On Tuesday, the TSA screened just over 146,000 passengers at U.S. airports, a 94 percent plunge from 2.4 million on the same day last year. By the end of March, the TSA screened just over 35 million passengers at U.S. airports during the month, a 50 percent decrease from more than 70 million at the end of March last year.
The $2.2 trillion economic recovery bill that President Trump signed into law will temporarily prevent mass layoffs and furloughs at major domestic airlines, said Sara Nelson, the international president of the Association of Flight Attendants, which lobbied Congress to pass the legislation.
But that doesn’t put travelers in the seats.
With 250 million Americans under stay-at-home orders, pilots are on a new assignment: set the birds down to park at far-flung airports. The first to go were the widebody jumbo jets, particularly any relatively old and inefficient models, such as the Boeing 747 and the Airbus A340.
Last weekend, Qantas and KLM operated what probably will be their last scheduled 747 flights — a model that KLM had operated for 49 years and planned to retire in 2021.
American is accelerating the retirement of its once ubiquitous Boeing 767 and 757s; Delta Air Lines is planning the same for its McDonnell Douglas MD-88s and MD-90s. Retiring these older models can save the airlines money as they focus on operating with newer, more efficient jets.
But Delta is also parking efficient, smaller jets, including its Boeing 717 fleet, and newer long-haul planes, such as the Airbus A350, as it downsizes to try to weather the industry storm.
And many pilots worry that entire aircraft types will be retired, leaving their careers in limbo.
Where planes are being parked
Finding enough parking spaces requires creativity.

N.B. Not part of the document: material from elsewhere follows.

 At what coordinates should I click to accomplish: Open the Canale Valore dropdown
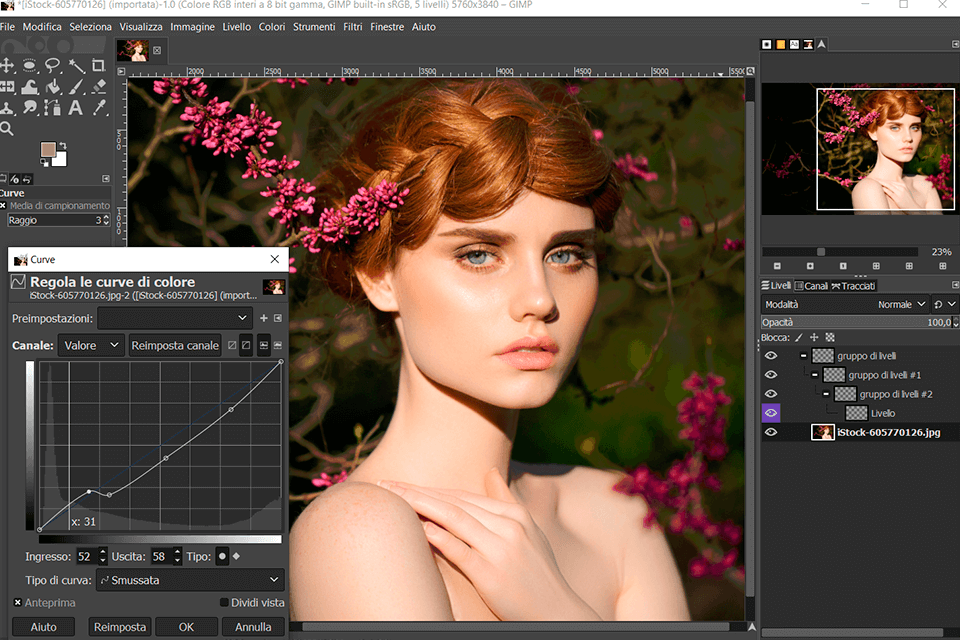pos(90,345)
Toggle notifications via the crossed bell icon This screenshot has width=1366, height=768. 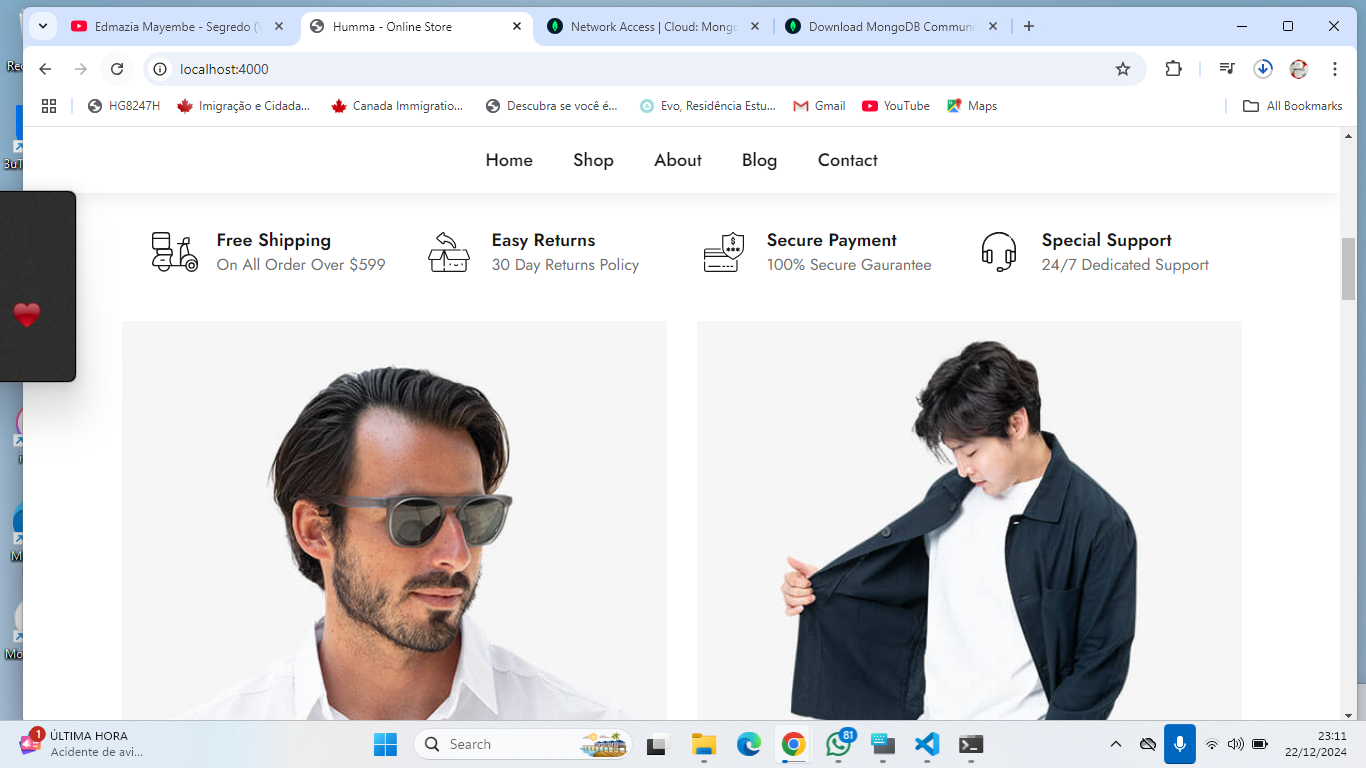pos(1148,744)
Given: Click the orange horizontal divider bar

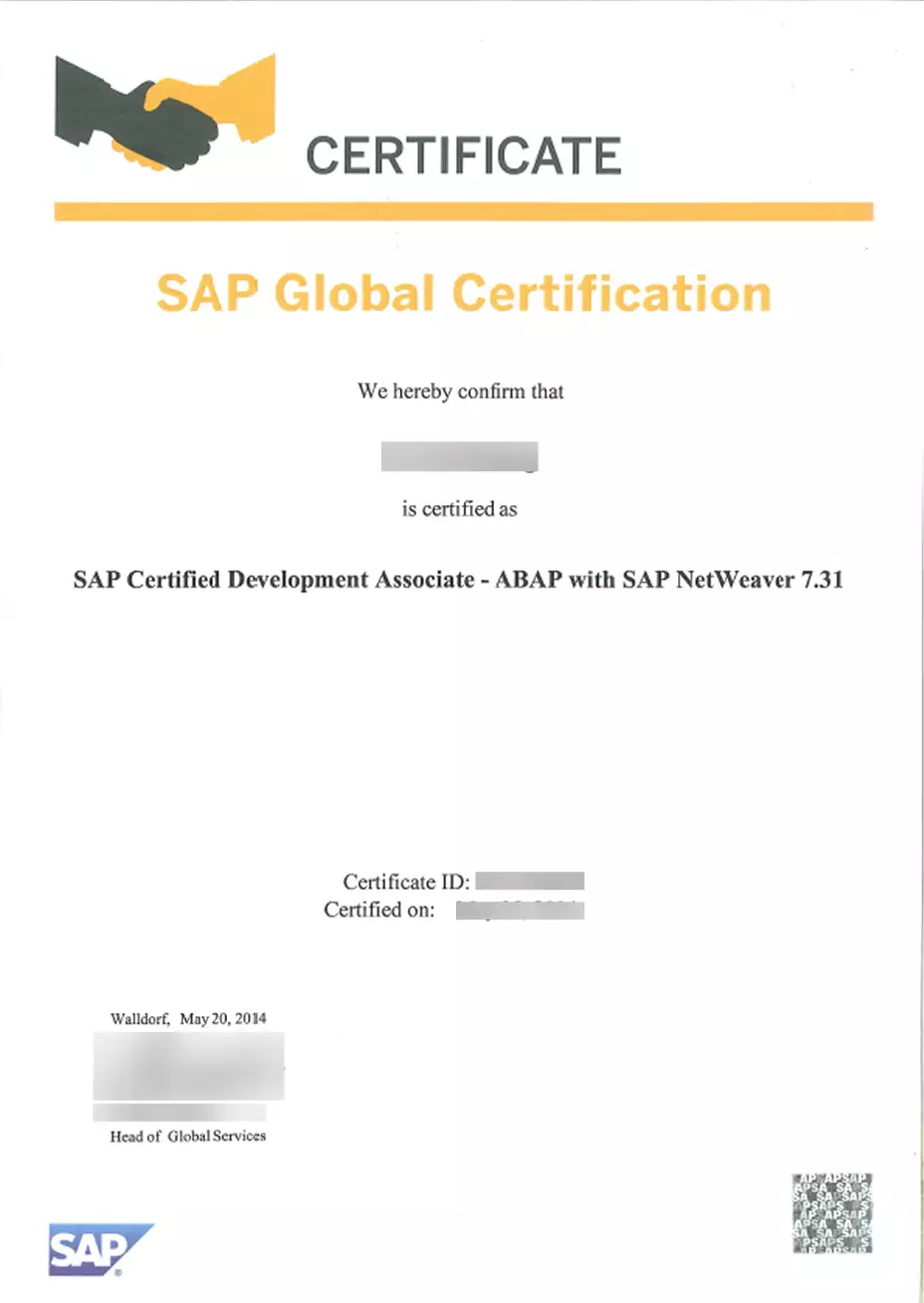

In Copenhagen, airport authorities are closing taxiways to house some of the Scandinavian Airlines fleet. Lufthansa is using a new airport in Berlin that hasn’t opened yet and a runway in Frankfurt. American Airlines is putting planes in the parking lot at its maintenance facility in Tulsa as it and other airlines fly their fleets to storage in Mobile and Birmingham in Alabama and Roswell, N.M.
Eric Jordan hopes all this chaos is temporary. The longtime pilot with a major U.S. airline has navigated all kinds of downturns, mergers and bankruptcies and thinks the airlines will bounce back once the pandemic subsides. The massive $2.2 trillion stimulus bill, with about $50 billion earmarked for the industry, is intended to help.
For now, he’s not sure he’ll get back up in the air before May, at the soonest.
It’s worse for the rising class of pilots in the pipeline, waiting to go from regional airlines to the so-called majors, such as Delta and American, Jordan said. They’re in limbo.
“I feel for these guys, these younger guys,” he said.
And although a “tsunami wave of pilot retirements” and buyouts may make way for others, and blunt some need for furloughs and layoffs, “last hired, first fired” still applies to those at the bottom of the ladder, said Dennis Tajer, a Boeing 737 captain and spokesman for the labor union that represents American Airlines pilots.
“What makes this time different than other shocks to the system,” he said, is the number of pilots “on the cusp of having to retire, that’s actually going to help.”
More than 600 American Airlines pilots close to retirement age took a “voluntary permanent leave of absence” the airline offered to stave off furloughs and layoffs, at least for the time being. Those pilots will receive 50 hours of pay per month through age 65 and keep their benefits. Although the offer was attractive to many, social media accounts last weekend were full of posts from pilots who didn’t get to fly their last flight, which typically involves a firetruck water hose salute after landing.
Instead, they went from thinking retirement was months or years away to suddenly handing in their wings.
The unexpected shift and uncertainty is especially problematic for pilots, Tajer said.
Their profession requires and rewards certitude, which is derived from experience as well as precision, procedures and processes. And it attracts men and women who crave that.
“We may be unique in the license that we carry and the training we have,” Tajer said of the upheaval. “But we’re not unique to the human experience."